Zwei Unsicherheiten sind weg. Die Commerzbank-Aktie reagiert prompt: Am Freitag klettert das Papier um 2,41 Prozent auf 38,67 Euro. Damit fehlen nur noch 0,46 Prozent zum 52-Wochen-Hoch von 38,85 Euro, markiert am 19. Juni 2026.

Der Auslöser kommt aus Frankfurt. Die Staatsanwaltschaft lässt den Vorwurf der Marktmanipulation gegen UniCredit fallen. Parallel dazu äußert sich Commerzbank-Chefin Bettina Orlopp erstmals offen zu einem möglichen Dialog mit dem italienischen Großaktionär.

Staatsanwaltschaft findet keine Anhaltspunkte

Die Frankfurter Behörde hat ihr Prüfverfahren abgeschlossen. Ein Ermittlungsverfahren gegen UniCredit wird sie nicht einleiten. Die Begründung: Zureichende tatsächliche Anhaltspunkte für eine Straftat ließen sich nicht feststellen.

Ausgangspunkt war eine Anzeige des Commerzbank-Gesamtbetriebsrats. Der Betriebsrat bezweifelte, dass Aktienanteile normalerweise erst kurz vor Fristende übertragen werden. Er warf UniCredit irreführende Angaben vor.
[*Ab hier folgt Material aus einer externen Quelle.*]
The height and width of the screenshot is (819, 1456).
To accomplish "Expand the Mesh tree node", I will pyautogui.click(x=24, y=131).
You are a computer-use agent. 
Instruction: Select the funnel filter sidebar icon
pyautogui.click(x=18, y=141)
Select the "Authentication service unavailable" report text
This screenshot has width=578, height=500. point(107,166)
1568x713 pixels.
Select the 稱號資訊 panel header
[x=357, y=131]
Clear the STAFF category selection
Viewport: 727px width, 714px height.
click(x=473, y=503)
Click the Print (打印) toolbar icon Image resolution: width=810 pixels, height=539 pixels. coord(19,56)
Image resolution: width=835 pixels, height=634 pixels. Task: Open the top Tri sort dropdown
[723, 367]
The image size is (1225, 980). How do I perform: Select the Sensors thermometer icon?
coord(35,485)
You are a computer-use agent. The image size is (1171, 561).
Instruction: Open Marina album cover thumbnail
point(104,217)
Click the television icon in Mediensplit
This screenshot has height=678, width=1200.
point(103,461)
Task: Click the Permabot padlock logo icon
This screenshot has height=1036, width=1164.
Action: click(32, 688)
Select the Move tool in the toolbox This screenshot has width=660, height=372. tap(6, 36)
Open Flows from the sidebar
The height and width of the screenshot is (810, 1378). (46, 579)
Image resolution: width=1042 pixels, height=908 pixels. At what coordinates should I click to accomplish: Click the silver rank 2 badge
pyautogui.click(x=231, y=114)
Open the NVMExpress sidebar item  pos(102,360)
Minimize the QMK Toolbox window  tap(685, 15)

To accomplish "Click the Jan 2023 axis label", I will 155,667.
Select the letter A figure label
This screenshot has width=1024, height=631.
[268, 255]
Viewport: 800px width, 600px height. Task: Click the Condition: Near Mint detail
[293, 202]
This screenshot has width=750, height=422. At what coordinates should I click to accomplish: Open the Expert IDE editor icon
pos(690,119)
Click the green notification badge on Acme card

Auch die Commerzbank-Führung selbst hatte die italienischen Angaben wiederholt kritisiert und die BaFin eingeschaltet. Nach ihren eigenen Informationen lag die Summe der tatsächlich neu angedienten Aktien von Profi- und Privatanlegern bei unter zwei Prozent. Der Großteil der angedienten Papiere stammte demnach von Banken und Parteien, die mit UniCredit verbunden sind. UniCredit hat die Vorwürfe stets zurückgewiesen.

Orlopp öffnet die Tür für Gespräche

Im Interview mit der „Frankfurter Allgemeinen Zeitung“ zeigt sich Orlopp erstmals bereit für einen echten Austausch mit dem italienischen Großaktionär. Ihre bisherige Verteidigungsstrategie sieht sie trotz des ausgebauten UniCredit-Anteils von rund 47,59 Prozent nicht als gescheitert an.

„Als wir im September 2024 gestartet sind, war der Aktienkurs noch nicht da, wo er sein sollte“, sagt Orlopp. „Wir haben seither eingelöst, was wir dem Markt und den Investoren versprochen haben.“

Sie verweist zudem auf rechtliche Hürden, die UniCredit trotz der hohen Beteiligung noch nehmen muss. Die Stimmrechte stehen erst zur Verfügung, sobald die EZB ihre Genehmigung erteilt. Von der für eine Übernahme nötigen 75-Prozent-Mehrheit ist UniCredit noch ein Stück entfernt.

Für eine vollständige Integration braucht UniCredit mehr als reine Kontrolle. „Solange es keinen Beherrschungsvertrag, keine Verschmelzung, keinen Squeeze-out gibt, muss ich unabhängig agieren“, so Orlopp. Sie müsse die Minderheitsaktionäre schützen.

Als Beleg für ihre Strategie führt Orlopp die Kursentwicklung an. Seit Februar 2025 hat sich der Aktienkurs verdoppelt. Zudem nannte sie im Interview ambitionierte Ziele für das laufende und die kommenden Geschäftsjahre.

Trend zeigt nach oben

Die Erholung zeigt sich auch im mittelfristigen Bild. Auf Wochensicht steht ein Plus von 2,33 Prozent, über 30 Tage sind es 7,06 Prozent. Seit Jahresbeginn hat die Aktie 5,92 Prozent zugelegt, über zwölf Monate summiert sich der Gewinn auf 33,34 Prozent.

Der Abstand zum 50-Tage-Durchschnitt von 36,89 Euro liegt bei 4,84 Prozent. Zum 200-Tage-Durchschnitt von 34,40 Euro sind es sogar 12,40 Prozent — ein Signal für den anhaltenden Aufwärtstrend. Der RSI-Wert von 61,7 zeigt dabei noch keine überkaufte Marktlage an.

UniCredit hält über sein Übernahmeangebot inklusive Finanzinstrumente mehr als 47 Prozent an der Commerzbank. Damit schrammte die italienische Bank knapp an einer Mehrheit vorbei.

Am 6. August 2026 legt die Commerzbank ihre Zahlen für das zweite Quartal vor. Bis dahin dürfte sich zeigen, ob aus den ersten vorsichtigen Signalen ein belastbarer Dialog zwischen beiden Banken wird.